I have been making paneer at home for a long time now. Store bought paneer is a hit or a miss (especially here in the U.S.) and I have had my dishes ruined many times because the store bought paneer was either too hard or too gelatinous. Preparing paneer at home from scratch does not take much time and also gives you more control over the ingredients and the texture.
So we have been experimenting with flavors for the home made paneer for quite some time now after seeing so many flavored cheeses here in the U.S. This is one of the recipes which came out really good. It takes any paneer dish to a new level adding a very subtle flavor in every bite of the paneer.
This is the first of the many flavored paneer recipes I have tried out (or have in my mind). Hope you like this flavor combination. It can be used in the Palak Paneer recipe I had shared. I have tried it and it made the Palak Paneer even more delicious!
Happy cooking 🙂
Serves: 250-270 gm
- Whole Organic Milk - ½ Gallon (1.8L or 8 cups)

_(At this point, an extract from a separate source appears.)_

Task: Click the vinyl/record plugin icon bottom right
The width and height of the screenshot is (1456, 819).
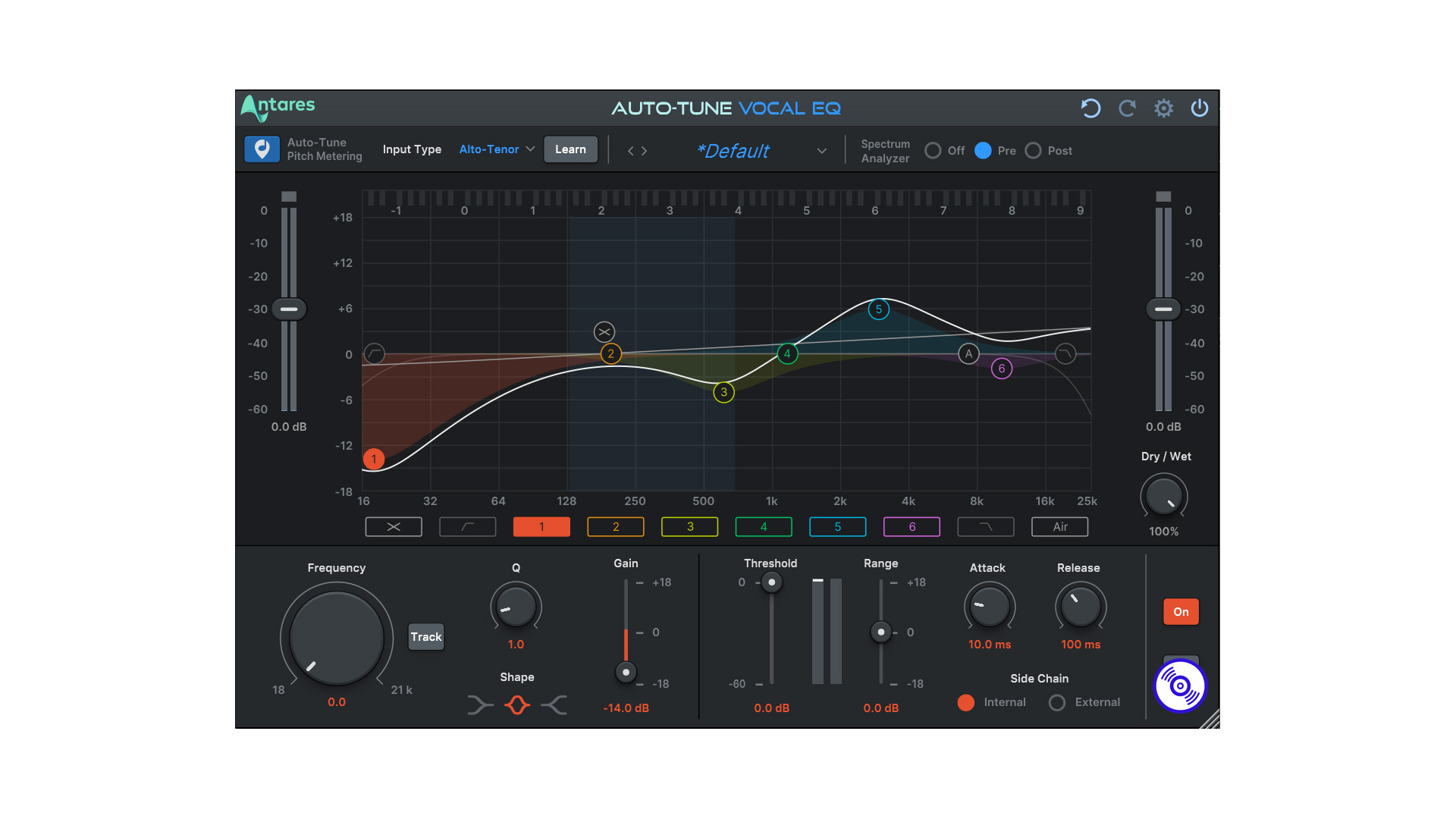Action: [1181, 688]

- Lemon juice / Vinegar - 4 tbsp
- Kasuri Methi (Dried Fenugreek leaves) - 1 tbsp
- Chilli Flakes - 1 tsp
- Extras - Cheese or Muslin cloth, Large sieve or a colander, a big bowl, weights (anything heavy to set the cheese)
- Line the colander/sieve with the muslin/cheese cloth and place it over a large bowl to keep it ready.
- Pour the milk into a pot and bring it to a boil.
- Lower the heat to minimum and slowly add the lemon juice 1 tbsp at a time continuously stirring the mixture while keeping an eye out for the milk to curdle.
- As soon as the milk curdles and whey separates out remove the pot from the flame.
- The cheese is completely separated when you see the light green colored liquid called whey.
- Now add the methi leaves and the chilli flakes and stir.
- Pour the mixture onto the cheese cloth.
- Grab the ends of the cheese cloth and twist it into a ball and squeeze out the whey.
- Wash under running cold water to get rid of the lemon/vinegar in the cheese, all the while keeping the cheese cloth wrung tight so that the cheese does not pop out.
- Place the cheese still in the cheese cloth on an upside down plate. (Tip: Place the plate upside down on a tray so that the whey flows out and collects in the tray rather than getting soaked back into the cheese)
- Shape the cheese (any shape of your choice - we choose it to be round) and place heavy weights on top. A juicer or a heavy mortar or a heavy can works well.
- The cheese should set in about 3-4 hours.
- Once set remove the paneer from the cheese cloth and wrap it in a cling film and refrigerate. Refrigeration would make cutting the paneer easier.
- Paneer stays fresh for 2-3 days in the refrigerator.